Organic Wheat: Epic Fail?

frumento biologico epic fail

Organic wheat…epic fail? Today I wanted to tell you about my not exactly positive experience with the crop I sowed in October last year… Since life isn’t all roses and flowers, it’s only right that we also talk about failures; therefore, I am here to tell you mine and to make some general considerations on organic farming.

In October 2022 I sowed organic soft wheat. It was the first sowing carried out directly by us, because until the year before, not having the means yet, I entrusted myself to a contractor. Once we figured out how to calibrate the seed drill for wheat (I did about ten tests to be sure of the quantity), and decided on the quality (I opted for the Bologna), we started sowing.

The first mistake I made was a misjudgment on the amount of seed used. As you may know, the use of chemical herbicides is prohibited in organic farming, therefore, following the advice of other farmers more experienced than me, I decided to slightly increase the amount of seed per hectare, in order to try to contrast the birth of weed plants. The strategy worked for the first period, until around March only the wheat could be seen in the field then, also thanks to the abundant rains of the following months, the weeds “exploded” and invaded the fields, so much so that in part of the land the wheat has been completely overgrown by weeds. The decision to sow more densely had another negative consequence: the ears developed less and remained smaller than they should have, therefore the final yield was lower.

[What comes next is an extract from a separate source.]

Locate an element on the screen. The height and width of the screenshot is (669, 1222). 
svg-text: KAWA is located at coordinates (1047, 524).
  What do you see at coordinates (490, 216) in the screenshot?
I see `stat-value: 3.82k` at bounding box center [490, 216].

In the normal cultivation of wheat, in the spring, in addition to weeding, fertilization is foreseen. Since only certain types of fertilizers are permitted in organic farming, the lack of spring fertilization also turned out to be a point against me. Before wheat, there was the protein pea in the field. Like other legumes, the pea has a nitrogen-fixing and soil-improving action, but nothing replaces the effect of targeted fertilization in the right period of plant growth.

Depending on the crops, organic farming has on average 30-40% lower yields than conventional farming. Crop rotations, any fertilizations with manure or other authorized amendments and mechanical weeding techniques are not sufficient to guarantee the same harvest that can be obtained by making targeted interventions at the right times as is done in conventional agriculture. It is true that the organic product is paid more than the traditional one to counterbalance the fact of having lower yields, however, talking to both other organic producers and traders, we have all noticed that, in recent times, it is hard to “place” the organic product. There is a wholesale trend of buying organic products that come from abroad, because they cost less than the Italian product. Even if, however, I wouldn’t put my hand on the fire on the quality of organic products of foreign origin…

Did this organic wheat epic fail of mine serve as a lesson for me for years to come? Certainly! Is it my fault or are there flaws in the biological system? I honestly don’t know how to answer this. All these considerations led me to ask myself if I really want to continue on the path of organic farming or if I should instead switch to traditional agriculture.